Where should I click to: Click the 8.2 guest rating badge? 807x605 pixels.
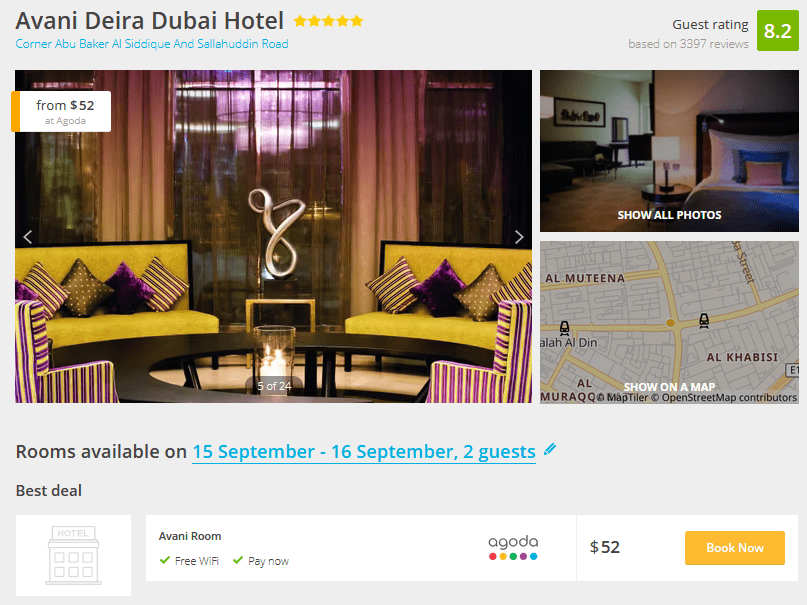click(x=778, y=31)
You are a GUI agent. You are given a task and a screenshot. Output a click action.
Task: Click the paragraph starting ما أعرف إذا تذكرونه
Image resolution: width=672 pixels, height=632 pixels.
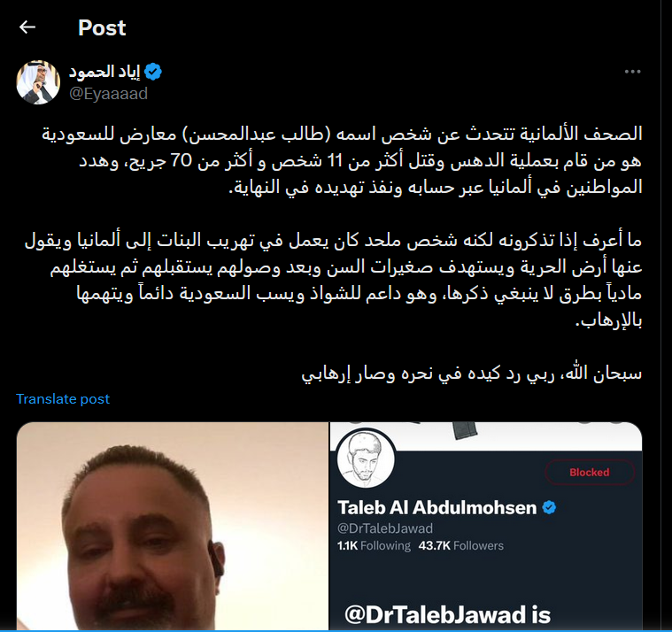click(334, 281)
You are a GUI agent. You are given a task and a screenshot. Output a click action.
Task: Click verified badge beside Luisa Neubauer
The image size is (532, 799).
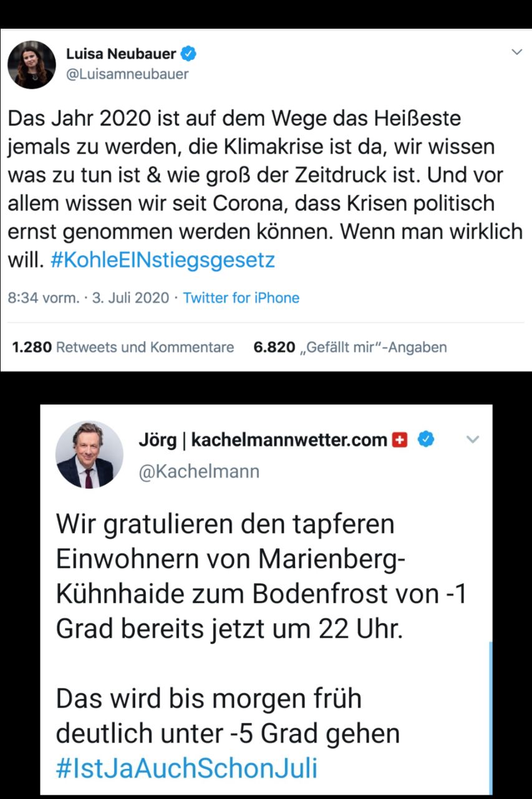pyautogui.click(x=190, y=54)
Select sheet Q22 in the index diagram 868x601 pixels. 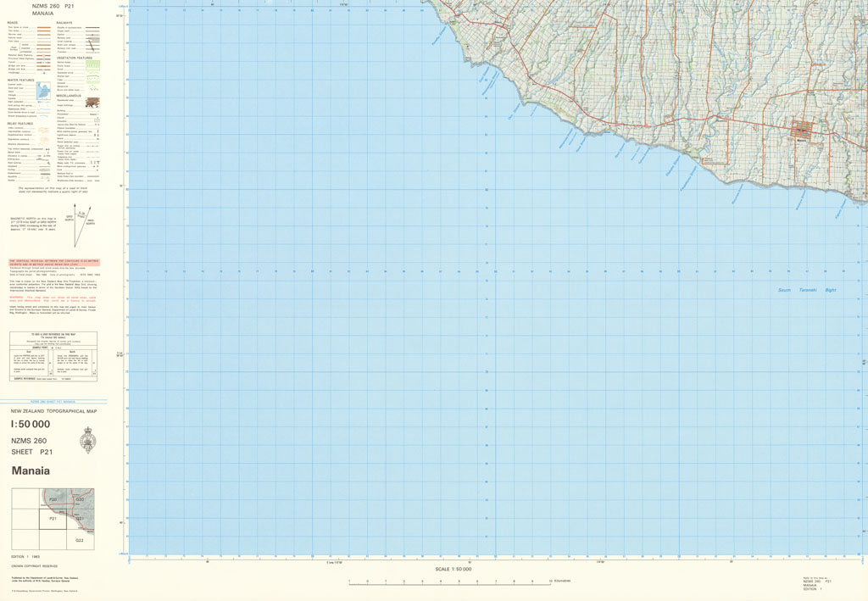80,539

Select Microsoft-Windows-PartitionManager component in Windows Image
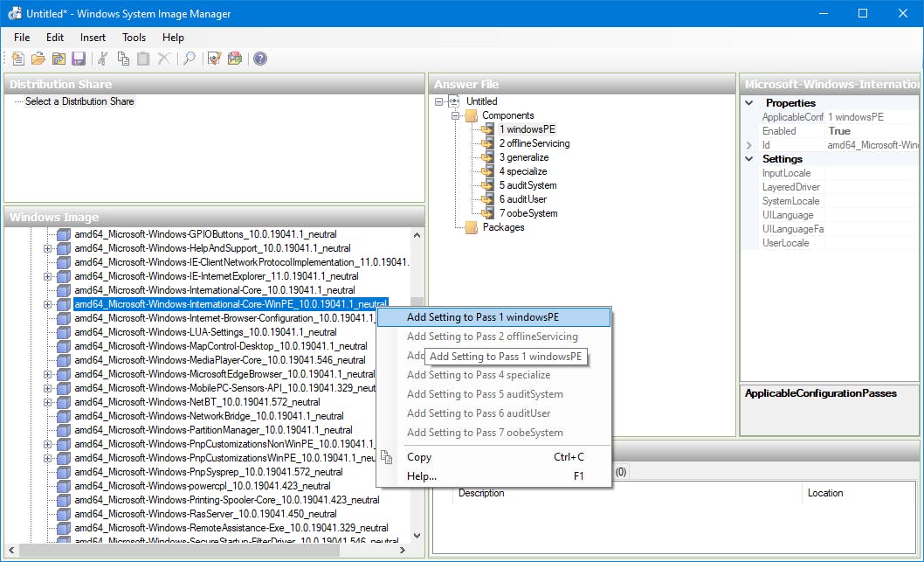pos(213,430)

━━━━

What is required :: The answer consists solely of the lines from the one holding "Select Microsoft-Windows-PartitionManager component" through the last line of the entries above, set down verbatim, without any pictures.

Solution for this problem ::
Select Microsoft-Windows-PartitionManager component in Windows Image
pos(213,430)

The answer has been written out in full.